## DOCUMENT EXCERPT
********************

Martial arts are not unlike other physical endeavors in which, at least to a reasonable extent, no pain means no gain. But martial arts also hold out for their adherents the promise of spiritual development and the calmness and security that implies. In this, they differ from sports. The fighting arts become training, so the adage goes, in not having to fight, and eventually mastering oneself so as to achieve Enlightenment, Nirvana, Higher Consciousness or what have you. Pain produces gain which somehow magically gets converted to the warm, fuzzy feeling associated with Mommy and strained grain for breakfast.

I would like to reconsider the concept of No Pain, No Gain and relate it to the process of Life Mastery through the martial arts.

There are dojo, dojang, kwoon and studios which consider the martial arts a means toward exercising the physical virtues of the ideal warrior. Being able to take it and being able to dish it out is the highest achievement of their students. If you "take care of a injury" you are being a coward, and if you don’t put your body on the line every night, you will never achieve anything in life. Although I do not consider that attitude the essence of traditional budo philosophy, I must admit that it is prevalent in many traditional Japanese dojo as well. In all these schools, physical pain is a rite of passage, a contemporary version of The Red Badge of Courage. The problem is not that these values are invalid, but that they are too exclusive and often too extreme. Are there no other values one can gain by martial arts training? And must one ruin one’s body to gain the status of a "warrior"? What kind of a warrior cannot pass his/her induction physical due to recurring injuries? No Pain, No Gain works physically--up to a point...

The concept of using effort (rather than pain) as a rite of passage is, in my opinion more valuable. This is not to say that effort will not be accompanied by pain nor that failed efforts will not result in mental anguish. But pain is incidental to the No Effort, No Accomplishment philosophy, not its main emphasis. To me, the first step in understanding how No Pain, No Gain can become a pathway to Life Mastery is to be able to relegate pain to effort.

********************

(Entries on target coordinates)
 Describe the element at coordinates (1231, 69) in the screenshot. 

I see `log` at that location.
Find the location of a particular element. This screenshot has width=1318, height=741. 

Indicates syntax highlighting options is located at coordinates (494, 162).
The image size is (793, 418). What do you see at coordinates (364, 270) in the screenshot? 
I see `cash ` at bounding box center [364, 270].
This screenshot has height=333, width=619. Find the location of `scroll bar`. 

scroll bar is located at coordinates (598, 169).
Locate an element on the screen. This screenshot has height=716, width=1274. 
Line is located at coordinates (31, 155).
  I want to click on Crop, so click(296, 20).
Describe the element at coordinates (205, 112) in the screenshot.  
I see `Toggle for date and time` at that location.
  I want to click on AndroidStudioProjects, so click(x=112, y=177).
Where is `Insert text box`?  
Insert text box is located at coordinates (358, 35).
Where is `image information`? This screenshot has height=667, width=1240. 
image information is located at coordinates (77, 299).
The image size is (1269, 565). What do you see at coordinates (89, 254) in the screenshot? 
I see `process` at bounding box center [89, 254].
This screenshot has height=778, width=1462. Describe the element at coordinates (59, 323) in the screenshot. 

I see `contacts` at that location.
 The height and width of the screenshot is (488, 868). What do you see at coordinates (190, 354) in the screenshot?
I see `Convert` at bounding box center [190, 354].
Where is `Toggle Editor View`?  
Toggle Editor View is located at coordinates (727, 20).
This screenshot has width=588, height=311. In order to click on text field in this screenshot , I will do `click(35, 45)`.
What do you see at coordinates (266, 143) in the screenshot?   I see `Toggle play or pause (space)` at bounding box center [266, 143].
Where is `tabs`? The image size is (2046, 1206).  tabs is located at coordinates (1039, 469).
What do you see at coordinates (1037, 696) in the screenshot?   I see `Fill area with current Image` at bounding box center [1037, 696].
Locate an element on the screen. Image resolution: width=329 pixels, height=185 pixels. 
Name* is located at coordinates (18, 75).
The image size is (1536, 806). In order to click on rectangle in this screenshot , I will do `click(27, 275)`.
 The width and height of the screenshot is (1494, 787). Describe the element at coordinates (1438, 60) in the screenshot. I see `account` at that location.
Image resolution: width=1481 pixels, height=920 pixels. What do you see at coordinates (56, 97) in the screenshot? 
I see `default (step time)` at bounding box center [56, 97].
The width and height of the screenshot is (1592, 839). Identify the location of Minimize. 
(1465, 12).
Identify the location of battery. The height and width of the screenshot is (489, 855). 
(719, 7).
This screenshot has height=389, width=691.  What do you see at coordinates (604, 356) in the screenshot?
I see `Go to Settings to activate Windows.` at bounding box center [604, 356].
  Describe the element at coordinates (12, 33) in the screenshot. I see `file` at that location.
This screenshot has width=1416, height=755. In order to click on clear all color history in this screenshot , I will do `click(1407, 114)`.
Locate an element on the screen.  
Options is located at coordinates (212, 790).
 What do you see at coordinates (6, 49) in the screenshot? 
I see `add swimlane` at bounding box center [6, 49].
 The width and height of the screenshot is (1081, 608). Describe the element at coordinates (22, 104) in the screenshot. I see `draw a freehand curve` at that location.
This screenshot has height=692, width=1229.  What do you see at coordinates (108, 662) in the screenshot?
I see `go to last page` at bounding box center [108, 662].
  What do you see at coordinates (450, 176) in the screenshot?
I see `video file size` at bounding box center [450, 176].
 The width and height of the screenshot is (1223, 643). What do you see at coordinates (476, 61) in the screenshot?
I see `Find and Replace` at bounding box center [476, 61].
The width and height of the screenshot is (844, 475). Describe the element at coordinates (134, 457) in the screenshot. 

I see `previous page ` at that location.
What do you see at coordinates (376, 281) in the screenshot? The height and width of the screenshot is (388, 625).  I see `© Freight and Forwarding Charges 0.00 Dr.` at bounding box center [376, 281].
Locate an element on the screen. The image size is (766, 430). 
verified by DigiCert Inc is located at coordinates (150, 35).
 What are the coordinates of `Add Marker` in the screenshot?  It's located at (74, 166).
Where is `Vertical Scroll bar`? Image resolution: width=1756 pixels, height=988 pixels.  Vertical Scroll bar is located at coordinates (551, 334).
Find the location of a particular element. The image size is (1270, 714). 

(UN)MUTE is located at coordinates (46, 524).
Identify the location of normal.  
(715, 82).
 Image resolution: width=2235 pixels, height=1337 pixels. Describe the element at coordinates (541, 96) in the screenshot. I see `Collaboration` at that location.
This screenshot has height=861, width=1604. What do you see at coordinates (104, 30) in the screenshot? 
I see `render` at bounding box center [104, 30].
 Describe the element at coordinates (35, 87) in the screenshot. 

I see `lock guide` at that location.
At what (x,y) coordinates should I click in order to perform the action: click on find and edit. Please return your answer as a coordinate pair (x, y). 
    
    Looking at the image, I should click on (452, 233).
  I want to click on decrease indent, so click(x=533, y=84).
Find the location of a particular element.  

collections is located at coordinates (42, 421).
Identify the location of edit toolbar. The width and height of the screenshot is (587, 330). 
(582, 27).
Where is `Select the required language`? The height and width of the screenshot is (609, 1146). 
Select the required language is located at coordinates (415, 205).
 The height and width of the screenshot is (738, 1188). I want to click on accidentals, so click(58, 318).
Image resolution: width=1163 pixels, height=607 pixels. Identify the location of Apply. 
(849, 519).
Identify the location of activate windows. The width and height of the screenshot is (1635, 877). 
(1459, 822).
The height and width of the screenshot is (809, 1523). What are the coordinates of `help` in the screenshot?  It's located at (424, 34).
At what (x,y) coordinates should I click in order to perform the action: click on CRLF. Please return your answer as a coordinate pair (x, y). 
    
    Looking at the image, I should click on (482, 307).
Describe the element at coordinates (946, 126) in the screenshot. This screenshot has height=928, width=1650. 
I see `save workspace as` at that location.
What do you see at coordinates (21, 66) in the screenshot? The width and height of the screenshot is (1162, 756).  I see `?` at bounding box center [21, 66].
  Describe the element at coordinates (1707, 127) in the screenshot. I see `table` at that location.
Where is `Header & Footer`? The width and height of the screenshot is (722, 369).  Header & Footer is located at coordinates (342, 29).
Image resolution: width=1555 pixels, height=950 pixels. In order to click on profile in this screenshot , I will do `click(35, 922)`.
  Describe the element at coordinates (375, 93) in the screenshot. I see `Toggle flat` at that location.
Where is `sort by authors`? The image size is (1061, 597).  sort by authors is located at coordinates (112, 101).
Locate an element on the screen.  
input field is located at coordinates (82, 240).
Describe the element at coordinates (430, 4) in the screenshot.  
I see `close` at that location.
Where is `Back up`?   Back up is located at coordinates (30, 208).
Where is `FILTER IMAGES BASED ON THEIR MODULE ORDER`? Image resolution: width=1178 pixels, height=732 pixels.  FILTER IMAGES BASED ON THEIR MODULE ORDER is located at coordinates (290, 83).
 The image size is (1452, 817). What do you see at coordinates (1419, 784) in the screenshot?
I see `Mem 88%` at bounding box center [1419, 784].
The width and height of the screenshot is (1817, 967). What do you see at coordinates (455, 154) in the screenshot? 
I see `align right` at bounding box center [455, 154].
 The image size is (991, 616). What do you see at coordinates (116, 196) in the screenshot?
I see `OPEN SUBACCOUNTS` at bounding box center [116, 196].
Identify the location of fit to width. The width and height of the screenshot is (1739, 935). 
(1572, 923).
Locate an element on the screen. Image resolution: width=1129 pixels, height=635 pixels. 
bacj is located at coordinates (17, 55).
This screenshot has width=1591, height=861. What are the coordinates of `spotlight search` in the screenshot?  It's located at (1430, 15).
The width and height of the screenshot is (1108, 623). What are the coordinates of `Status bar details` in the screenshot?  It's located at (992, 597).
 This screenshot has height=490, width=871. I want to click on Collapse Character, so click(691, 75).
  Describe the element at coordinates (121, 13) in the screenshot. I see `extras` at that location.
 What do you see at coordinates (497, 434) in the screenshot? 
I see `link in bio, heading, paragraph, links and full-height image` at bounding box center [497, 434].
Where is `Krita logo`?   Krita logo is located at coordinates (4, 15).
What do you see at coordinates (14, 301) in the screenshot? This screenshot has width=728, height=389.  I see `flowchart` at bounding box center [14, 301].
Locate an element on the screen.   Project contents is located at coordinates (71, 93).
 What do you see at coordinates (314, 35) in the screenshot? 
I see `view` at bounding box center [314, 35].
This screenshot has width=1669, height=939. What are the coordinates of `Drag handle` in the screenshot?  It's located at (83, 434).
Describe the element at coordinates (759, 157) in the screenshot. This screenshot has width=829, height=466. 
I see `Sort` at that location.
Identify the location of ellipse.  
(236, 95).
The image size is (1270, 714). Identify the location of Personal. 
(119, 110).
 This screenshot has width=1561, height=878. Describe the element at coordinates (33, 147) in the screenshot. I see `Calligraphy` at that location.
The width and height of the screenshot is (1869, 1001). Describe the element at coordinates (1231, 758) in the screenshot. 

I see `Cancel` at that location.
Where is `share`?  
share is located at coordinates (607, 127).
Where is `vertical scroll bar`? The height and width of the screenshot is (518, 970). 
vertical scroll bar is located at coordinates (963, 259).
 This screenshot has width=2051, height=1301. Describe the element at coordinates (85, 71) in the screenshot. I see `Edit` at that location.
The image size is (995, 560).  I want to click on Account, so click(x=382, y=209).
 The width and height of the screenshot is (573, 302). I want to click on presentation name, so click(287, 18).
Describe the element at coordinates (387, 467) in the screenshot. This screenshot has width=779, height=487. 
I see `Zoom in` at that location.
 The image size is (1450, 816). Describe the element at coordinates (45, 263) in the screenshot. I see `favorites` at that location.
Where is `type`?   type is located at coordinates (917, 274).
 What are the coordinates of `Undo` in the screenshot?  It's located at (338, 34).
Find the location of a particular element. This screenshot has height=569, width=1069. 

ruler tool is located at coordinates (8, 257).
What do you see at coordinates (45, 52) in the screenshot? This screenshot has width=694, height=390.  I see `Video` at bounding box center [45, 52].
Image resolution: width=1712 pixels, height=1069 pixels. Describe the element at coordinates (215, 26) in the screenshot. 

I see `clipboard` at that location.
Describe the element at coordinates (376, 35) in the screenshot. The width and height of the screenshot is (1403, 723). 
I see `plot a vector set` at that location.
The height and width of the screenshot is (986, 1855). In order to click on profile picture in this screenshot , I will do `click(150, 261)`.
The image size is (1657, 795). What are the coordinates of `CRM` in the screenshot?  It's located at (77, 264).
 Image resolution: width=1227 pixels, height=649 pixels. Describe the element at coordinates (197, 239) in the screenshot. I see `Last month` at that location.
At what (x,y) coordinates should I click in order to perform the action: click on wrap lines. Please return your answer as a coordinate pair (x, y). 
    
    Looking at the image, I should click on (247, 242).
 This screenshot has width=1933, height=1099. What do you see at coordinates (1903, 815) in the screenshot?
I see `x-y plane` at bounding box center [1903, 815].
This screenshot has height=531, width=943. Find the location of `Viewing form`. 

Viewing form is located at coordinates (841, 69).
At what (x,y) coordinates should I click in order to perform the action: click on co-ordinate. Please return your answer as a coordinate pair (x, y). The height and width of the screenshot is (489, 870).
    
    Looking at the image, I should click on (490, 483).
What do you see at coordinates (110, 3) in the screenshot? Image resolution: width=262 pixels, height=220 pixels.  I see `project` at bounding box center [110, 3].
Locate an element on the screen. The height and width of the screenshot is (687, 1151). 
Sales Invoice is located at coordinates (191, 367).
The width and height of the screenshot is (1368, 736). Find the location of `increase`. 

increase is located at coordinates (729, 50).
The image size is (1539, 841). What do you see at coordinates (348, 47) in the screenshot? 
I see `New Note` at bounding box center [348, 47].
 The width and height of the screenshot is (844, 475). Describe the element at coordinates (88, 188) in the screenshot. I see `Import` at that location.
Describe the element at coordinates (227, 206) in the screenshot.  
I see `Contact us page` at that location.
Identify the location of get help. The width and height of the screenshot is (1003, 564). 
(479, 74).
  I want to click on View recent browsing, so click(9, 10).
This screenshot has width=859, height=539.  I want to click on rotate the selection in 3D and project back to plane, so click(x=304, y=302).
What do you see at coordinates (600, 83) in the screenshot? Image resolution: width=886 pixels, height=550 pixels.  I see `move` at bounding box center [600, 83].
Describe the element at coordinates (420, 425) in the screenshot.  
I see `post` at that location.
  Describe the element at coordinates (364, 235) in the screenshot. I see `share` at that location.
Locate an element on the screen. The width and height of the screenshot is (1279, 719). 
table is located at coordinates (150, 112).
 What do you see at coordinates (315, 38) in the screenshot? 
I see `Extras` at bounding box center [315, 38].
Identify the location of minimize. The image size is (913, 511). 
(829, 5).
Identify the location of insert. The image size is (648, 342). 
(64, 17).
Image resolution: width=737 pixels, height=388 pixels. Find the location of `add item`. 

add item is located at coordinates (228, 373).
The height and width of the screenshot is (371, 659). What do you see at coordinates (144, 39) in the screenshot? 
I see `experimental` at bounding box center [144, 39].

********************

## DIRECTIVES
(1) Do these statements agree with the martial arts excerpt? Answer yes or no for each, and quote the words from the excerpt that settle it.
(a) The author holds that pain should be the main emphasis of training.
(b) The author admits that treating physical pain as a rite of passage is common in many traditional Japanese dojo.
(c) According to the excerpt, martial arts differ from sports in promising their adherents spiritual development.
(2) Can you resume the essay on pain and effort in martial arts training, picking up after its final sentence?

## OUTPUTS FOR THE TASKS
(1)
(a) No: "But pain is incidental to the No Effort, No Accomplishment philosophy, not its main emphasis."
(b) Yes: "I must admit that it is prevalent in many traditional Japanese dojo as well."
(c) Yes: "But martial arts also hold out for their adherents the promise of spiritual development and the calmness and security that implies. In this, they differ from sports."

(2)
Now ask yourself, after the effort (with or without pain), what have you gained? And, are you willing to pay the price? Effort pays for whatever it is you are trying to gain. In the martial arts, it may be a trophy (self-worth), self-defense skill (control over one’s environment, security), rank (self-evaluation through the evaluation of others) or any number of similar goals. But the Gain always has to do directly or indirectly with self-improvement. Some of the Gains may be relatively shallow, but you may need them in your personal development at that stage of your life. Ultimately, however, if one gets caught up in shallow achievement, rather than seeing it as merely a step on a longer pathway, the Effort may not have been worth the Gain. So, the second step toward understanding how No Pain (Effort), No Gain (Accomplishment) can become a means to mastery is to understand one’s motives as stepping stones to a larger even more personal goal.

Often when your objectives are attained, you are not happy for long. And, naturally, when your objectives are not attained you are not happy at all. Contentment seems impossibly illusive. You have worked so hard for so long to get where you are now. Perhaps you have spent 10, 20, even 30 years as a budoka and have devoted a good part of your waking hours (and many of your dreams) to achievement in your martial art. You look back to see that you have in fact made great strides along your pathway, but you haven't gotten as far as you had hoped. The Effort has produced Frustration, Disenchantment, or even Despondency. You do not necessarily like what you have gained. This however is the next step and the most important one for those using the martial arts as a pathway toward higher self-development. True spiritual growth comes out of hardship: what doesn’t kill you makes your stronger. In other words, you learn through experience that Pain can be converted to Growth. No Pain, No Growth.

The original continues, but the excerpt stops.